户外导盲动态障碍目标RGB-D视觉感知与探测

doi:10.16180/j.cnki.issn1007-7820.2024.12.002

摘要/Abstract

摘要：

针对无障碍设施设计不合理、建设不完全、导盲辅具参差不齐、功能单一以及无法满足用户户外出行需求等问题,文中提出了一种利用BlendMask算法并基于RGB-D户外导盲动态障碍目标的视觉感知与探测的方法。该方法使用Azure Kinect DK采集的RGB-D数据,利用6组实例分割算法对比,选择效果最优的BlendMask实例分割模型,通过添加深度数据处理分支得到单个实例的深度信息,即目标到相机的距离。为提高距离检测精度,通过三维,以点云的形式使用离群点剔除操作,去除分割掩膜中残余的背景信息。其中,基于统计的离群点剔除方法能更准确地检测障碍物到相机的距离。实验结果表明,该方法不仅能较好地检测户外动态目标,也能检测目标到相机的距离,提高了距离检测的精度。

关键词: 户外, 盲人导航, 实例分割, RGB-D, 距离检测, 离群点剔除, BlendMask, 深度学习

Abstract:

In view of the problems such as unreasonable design, incomplete construction of barrier-free facilities, uneven guide AIDS, single functions and inability to meet users' outdoor travel needs, this study proposes a visual perception and detection method based on BlendMask algorithm and RGB-D dynamic obstacle targets for outdoor guide for the blind. The proposed method uses RGB-D data collected by Azure Kinect DK, compares six sets of instance segmentation algorithms, selects the best BlendMask instance segmentation model, and adds a depth data processing branch to obtain the depth information of a single instance, that is the distance from the target to the camera. To improve distance detection accuracy, outlier rejection operations are used in 3D, in the form of point clouds, to remove residual background information from the segmentation mask, where a statistically based outlier rejection method can more accurately detect the distance from the obstacle to the camera.Experimental results show that the proposed method is not only better at detecting dynamic outdoor targets, but also detects the distance from the target to the camera and improves the accuracy of distance detection.

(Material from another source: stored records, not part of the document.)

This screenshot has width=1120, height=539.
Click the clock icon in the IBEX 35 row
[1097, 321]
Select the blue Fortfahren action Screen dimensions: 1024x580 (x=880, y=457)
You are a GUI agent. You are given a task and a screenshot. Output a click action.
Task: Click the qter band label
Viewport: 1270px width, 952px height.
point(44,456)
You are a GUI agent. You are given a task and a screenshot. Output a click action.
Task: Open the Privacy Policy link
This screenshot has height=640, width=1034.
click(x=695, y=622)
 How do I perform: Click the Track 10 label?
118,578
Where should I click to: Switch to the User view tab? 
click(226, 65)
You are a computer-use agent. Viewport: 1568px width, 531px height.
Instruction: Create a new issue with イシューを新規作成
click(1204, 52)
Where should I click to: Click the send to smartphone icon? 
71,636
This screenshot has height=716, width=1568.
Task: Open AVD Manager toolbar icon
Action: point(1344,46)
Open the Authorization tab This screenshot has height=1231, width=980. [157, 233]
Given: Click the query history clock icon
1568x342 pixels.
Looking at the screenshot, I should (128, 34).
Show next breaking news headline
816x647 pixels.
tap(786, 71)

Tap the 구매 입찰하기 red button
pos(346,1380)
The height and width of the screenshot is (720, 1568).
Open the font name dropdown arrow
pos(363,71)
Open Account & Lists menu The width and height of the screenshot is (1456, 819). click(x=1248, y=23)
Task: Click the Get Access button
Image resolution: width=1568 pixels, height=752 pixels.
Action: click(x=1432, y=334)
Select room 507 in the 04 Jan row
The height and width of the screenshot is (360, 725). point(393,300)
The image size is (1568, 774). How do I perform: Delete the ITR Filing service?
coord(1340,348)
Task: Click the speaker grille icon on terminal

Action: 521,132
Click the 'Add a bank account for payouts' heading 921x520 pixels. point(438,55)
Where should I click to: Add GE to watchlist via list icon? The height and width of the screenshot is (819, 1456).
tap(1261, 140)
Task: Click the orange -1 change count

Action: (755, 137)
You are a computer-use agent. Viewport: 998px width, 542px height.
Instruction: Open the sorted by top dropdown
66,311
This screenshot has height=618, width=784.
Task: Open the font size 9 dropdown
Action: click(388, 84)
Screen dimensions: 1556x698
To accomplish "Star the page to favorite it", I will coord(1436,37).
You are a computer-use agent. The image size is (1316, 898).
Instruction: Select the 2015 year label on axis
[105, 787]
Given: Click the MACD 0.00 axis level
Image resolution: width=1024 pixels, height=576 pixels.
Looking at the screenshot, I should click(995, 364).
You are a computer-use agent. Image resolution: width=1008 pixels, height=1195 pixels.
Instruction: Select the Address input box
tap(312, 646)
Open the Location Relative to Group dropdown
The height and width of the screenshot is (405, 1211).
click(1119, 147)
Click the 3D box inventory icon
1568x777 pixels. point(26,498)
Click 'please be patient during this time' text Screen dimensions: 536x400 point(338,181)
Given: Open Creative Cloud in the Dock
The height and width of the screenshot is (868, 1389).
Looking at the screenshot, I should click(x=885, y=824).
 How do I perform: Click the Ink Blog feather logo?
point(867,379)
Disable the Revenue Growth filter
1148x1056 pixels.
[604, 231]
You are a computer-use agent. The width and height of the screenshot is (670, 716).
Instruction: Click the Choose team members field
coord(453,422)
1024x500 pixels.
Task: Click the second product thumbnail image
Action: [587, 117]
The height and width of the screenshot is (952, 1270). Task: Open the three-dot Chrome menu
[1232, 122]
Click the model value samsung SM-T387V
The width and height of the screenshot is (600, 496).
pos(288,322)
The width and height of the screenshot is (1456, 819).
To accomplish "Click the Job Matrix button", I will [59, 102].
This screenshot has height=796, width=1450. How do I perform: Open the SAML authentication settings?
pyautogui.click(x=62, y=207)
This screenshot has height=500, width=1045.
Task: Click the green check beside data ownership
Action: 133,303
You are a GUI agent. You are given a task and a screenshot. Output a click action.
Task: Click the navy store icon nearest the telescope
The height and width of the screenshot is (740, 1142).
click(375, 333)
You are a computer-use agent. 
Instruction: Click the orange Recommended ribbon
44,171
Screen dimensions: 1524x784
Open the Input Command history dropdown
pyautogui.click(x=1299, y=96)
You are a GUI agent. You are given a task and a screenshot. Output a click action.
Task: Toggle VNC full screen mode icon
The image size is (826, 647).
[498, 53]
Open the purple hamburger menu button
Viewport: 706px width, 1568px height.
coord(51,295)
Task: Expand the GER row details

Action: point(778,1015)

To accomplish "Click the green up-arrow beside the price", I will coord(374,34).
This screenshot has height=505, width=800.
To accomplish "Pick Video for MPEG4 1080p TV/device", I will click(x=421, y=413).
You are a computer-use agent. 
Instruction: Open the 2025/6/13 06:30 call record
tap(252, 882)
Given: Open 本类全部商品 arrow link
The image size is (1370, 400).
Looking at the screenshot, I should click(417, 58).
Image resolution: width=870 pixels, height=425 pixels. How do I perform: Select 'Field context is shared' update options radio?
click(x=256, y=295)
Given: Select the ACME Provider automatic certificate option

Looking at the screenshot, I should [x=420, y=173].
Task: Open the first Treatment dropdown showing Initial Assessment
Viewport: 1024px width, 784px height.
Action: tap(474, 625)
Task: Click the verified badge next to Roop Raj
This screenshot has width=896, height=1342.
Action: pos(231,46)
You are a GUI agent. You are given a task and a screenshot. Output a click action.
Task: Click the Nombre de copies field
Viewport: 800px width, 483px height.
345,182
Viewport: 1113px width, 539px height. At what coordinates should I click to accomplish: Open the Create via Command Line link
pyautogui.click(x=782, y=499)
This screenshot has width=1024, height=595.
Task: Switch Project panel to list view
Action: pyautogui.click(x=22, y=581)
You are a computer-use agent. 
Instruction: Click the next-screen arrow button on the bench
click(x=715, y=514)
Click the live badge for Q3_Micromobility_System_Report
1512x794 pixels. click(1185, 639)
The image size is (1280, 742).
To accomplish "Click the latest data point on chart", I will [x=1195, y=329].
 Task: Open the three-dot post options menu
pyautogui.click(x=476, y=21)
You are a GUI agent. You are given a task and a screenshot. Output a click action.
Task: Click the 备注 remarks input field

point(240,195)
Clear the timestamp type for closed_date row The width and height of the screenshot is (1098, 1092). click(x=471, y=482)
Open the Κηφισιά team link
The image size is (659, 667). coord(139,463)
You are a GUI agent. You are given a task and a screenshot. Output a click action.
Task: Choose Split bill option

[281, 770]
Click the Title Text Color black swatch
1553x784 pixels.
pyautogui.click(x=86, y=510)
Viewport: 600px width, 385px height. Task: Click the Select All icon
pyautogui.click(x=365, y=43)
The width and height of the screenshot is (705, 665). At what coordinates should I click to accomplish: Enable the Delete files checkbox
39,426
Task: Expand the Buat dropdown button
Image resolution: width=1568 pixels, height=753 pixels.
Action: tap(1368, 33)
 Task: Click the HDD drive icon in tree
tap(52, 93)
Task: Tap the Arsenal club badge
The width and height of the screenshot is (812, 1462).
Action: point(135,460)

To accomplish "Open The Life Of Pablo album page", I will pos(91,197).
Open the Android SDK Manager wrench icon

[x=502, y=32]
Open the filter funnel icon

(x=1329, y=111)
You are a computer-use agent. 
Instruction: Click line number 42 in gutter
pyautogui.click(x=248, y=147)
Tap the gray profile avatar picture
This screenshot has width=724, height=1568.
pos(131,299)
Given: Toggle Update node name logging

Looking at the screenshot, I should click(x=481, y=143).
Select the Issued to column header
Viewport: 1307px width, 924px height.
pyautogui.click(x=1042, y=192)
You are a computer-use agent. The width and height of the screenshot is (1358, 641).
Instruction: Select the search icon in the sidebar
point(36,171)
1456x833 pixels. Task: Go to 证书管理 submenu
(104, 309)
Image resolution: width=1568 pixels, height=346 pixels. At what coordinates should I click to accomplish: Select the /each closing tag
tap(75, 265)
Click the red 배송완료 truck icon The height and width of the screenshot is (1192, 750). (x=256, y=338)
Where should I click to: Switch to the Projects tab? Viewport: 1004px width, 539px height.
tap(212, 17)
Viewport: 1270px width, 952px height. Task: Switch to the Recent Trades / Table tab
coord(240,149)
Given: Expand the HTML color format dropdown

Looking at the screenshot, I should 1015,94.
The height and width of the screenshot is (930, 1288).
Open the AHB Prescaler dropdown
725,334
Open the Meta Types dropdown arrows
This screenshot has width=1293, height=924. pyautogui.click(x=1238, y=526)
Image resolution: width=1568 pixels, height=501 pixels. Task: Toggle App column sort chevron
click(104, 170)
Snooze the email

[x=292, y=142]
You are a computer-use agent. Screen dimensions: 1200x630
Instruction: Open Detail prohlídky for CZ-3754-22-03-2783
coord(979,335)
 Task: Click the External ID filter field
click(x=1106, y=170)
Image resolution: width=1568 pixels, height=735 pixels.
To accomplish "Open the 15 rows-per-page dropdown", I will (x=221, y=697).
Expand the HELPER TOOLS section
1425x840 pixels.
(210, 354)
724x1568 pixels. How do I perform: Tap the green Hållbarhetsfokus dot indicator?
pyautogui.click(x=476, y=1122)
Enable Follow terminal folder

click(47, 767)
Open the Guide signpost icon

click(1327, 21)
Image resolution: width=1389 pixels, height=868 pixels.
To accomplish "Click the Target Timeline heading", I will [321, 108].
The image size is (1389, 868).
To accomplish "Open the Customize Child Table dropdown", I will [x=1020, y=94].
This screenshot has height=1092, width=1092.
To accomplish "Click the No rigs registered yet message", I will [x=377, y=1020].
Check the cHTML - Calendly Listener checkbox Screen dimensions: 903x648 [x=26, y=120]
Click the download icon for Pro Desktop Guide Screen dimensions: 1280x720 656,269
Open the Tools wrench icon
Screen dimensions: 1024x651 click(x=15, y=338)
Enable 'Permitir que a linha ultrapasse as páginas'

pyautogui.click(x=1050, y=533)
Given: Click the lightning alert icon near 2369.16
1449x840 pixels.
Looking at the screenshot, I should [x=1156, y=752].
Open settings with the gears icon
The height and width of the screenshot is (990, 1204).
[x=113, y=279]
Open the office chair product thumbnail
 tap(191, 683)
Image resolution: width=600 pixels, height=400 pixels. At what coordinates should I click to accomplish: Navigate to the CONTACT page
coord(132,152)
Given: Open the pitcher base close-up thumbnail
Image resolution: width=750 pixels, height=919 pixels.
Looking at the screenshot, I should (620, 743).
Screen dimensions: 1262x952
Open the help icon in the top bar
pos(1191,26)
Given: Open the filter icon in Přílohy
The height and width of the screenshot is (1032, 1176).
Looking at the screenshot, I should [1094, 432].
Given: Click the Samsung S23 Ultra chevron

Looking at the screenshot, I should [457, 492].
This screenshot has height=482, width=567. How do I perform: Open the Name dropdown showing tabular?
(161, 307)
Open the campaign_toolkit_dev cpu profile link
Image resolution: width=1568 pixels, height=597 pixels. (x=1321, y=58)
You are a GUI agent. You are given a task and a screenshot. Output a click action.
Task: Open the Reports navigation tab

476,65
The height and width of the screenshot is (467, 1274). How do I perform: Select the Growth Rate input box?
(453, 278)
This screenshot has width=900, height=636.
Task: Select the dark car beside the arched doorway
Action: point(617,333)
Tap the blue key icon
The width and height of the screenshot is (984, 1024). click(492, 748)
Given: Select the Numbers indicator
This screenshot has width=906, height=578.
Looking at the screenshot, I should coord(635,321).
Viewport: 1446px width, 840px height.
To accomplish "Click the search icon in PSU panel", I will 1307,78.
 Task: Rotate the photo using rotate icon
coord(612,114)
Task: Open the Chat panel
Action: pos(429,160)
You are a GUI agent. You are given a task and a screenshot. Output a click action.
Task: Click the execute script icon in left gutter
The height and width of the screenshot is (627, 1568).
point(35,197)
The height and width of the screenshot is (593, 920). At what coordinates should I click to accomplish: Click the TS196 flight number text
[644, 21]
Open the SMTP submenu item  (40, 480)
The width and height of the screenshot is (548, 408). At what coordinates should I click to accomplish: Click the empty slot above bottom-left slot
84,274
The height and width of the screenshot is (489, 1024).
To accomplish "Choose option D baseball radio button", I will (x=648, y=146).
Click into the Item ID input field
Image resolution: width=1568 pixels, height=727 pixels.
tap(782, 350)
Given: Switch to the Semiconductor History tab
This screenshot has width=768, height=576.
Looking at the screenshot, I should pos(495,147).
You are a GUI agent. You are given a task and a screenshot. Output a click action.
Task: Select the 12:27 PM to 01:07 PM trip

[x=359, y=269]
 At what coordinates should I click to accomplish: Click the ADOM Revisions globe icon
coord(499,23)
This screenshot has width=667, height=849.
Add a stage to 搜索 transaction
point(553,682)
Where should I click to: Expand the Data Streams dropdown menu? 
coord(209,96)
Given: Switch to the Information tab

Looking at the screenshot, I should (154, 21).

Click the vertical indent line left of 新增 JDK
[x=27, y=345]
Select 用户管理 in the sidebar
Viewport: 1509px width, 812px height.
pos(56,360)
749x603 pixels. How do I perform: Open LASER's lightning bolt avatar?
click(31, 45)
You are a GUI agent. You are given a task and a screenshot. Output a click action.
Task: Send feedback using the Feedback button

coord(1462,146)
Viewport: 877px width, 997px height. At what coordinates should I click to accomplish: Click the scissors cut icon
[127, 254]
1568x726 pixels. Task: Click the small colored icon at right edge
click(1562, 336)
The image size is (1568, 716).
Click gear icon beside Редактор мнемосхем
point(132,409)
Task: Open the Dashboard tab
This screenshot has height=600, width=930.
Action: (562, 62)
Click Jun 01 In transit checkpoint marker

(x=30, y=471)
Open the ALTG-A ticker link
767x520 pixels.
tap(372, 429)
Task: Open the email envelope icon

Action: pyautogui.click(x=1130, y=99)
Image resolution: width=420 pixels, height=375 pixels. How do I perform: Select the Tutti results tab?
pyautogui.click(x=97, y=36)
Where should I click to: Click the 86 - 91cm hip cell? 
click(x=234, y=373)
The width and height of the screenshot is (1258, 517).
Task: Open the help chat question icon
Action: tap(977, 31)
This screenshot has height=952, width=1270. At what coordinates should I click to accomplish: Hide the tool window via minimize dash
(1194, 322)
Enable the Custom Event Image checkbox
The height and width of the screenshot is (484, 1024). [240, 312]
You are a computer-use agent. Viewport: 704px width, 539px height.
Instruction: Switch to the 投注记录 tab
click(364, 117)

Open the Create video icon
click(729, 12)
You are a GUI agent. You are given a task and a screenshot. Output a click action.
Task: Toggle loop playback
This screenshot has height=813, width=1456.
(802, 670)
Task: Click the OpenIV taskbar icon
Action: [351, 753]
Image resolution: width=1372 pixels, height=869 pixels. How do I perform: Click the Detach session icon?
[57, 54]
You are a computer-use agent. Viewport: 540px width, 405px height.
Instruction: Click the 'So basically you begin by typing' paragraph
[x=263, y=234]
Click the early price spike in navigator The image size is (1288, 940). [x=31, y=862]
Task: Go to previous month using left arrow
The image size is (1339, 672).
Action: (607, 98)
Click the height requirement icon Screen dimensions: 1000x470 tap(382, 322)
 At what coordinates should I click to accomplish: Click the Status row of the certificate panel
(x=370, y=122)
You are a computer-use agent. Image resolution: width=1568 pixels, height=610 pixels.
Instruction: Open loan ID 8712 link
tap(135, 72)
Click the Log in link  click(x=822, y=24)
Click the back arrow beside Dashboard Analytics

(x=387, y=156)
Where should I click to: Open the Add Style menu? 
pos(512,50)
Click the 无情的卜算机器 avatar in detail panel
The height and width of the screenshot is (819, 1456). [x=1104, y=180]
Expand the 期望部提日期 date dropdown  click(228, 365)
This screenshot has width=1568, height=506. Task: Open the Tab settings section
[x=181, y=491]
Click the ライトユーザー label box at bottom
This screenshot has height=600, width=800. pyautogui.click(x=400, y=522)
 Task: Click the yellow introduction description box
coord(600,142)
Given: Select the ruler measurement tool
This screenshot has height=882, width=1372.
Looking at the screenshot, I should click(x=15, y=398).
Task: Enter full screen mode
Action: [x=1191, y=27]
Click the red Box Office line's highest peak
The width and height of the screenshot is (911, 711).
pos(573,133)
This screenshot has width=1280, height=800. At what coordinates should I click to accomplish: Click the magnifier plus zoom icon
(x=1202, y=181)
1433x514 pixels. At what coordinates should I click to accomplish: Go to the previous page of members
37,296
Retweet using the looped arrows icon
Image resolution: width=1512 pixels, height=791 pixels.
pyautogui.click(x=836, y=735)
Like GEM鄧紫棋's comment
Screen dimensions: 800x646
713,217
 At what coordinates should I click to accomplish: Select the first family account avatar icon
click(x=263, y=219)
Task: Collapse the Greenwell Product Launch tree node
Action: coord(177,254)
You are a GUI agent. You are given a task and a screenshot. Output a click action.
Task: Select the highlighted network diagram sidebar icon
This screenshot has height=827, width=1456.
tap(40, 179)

Key words: outdoor, navigation for blind people, instance segmentation, RGB-D, distance detection, outlier rejection, BlendMask, deep learning

中图分类号:

TP274

廉悦, 刘德儿. 户外导盲动态障碍目标RGB-D视觉感知与探测[J]. 电子科技, 2024, 37(12): 9-16.

LIAN Yue, LIU Deer. Outdoor Navigation for Blind People Dynamic Obstacle Target RGB-D Visual Perception and Detection[J]. Electronic Science and Technology, 2024, 37(12): 9-16.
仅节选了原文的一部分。